The folk element in “Ble Cei Di Ddod I Lawr” is absolutely entrancing in its relationship with the obvious pop aesthetic in play (specifically with regards to the hook), and best of all, I don’t think it takes a professional critic to appreciate its artistic identity. There’s as much of a Joni Mitchell twist to the unfurling of these lyrics as there is a bit of a more contemporary pop fluidity, and if you think that’s something you’re going to hear a lot of when browsing the FM dial this September, I think you’re in for quite the rude awakening.

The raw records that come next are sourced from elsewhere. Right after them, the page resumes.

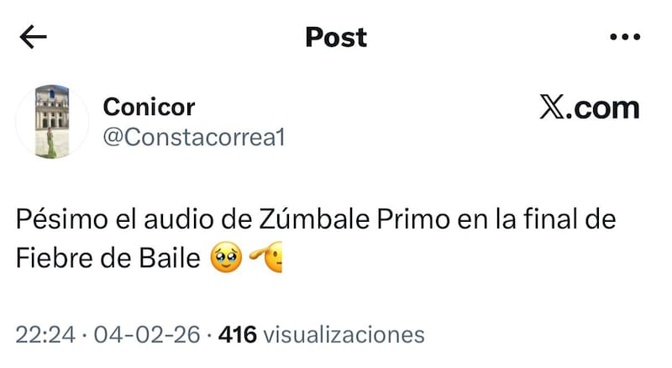Open the 04-02-26 post date
The width and height of the screenshot is (672, 368).
tap(147, 334)
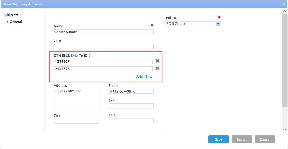Save the shipping address
This screenshot has width=288, height=149.
[x=218, y=139]
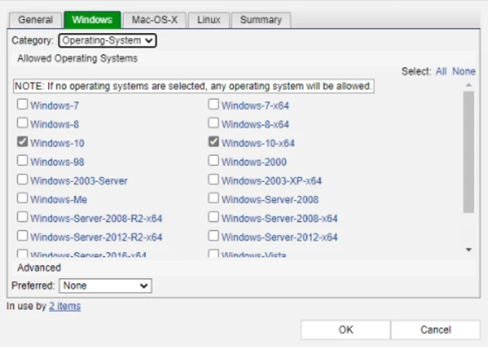The height and width of the screenshot is (347, 488).
Task: Select the Windows-2003-Server checkbox
Action: tap(22, 179)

As we drift along with “Ble Cei Di Ddod I Lawr,” the guitar component in the mix introduces a psychedelic influence to the music that Derw should really try experimenting with more in their next trip to the recording studio. The string play is accessible and humble in nature, but the cerebral quality it lends to the overall harmony is something that I haven’t been able to shake every time I listen to the song. These players definitely aren’t the easiest for me to brand, but then again, that could be more than half the reason why I find them so appealing.
Striking both cosmetically and compositionally, Derw’s “Ble Cei Di Ddod I Lawr” is a great listen for eclectic folk and indie pop fans the same, and last time I checked, those weren’t exactly two demographics that agree on many of the same records. 2020 has been anything but orthodox for the music community and the world at large, but out of the societal discord we’re seeing a lot of unrecycled melodic brilliance arising from most every corner of the map, and particularly out of the British underground. Derw are one of the finer Welsh acts I’ve heard in a long time, and something tells me other American listeners are going to feel the same.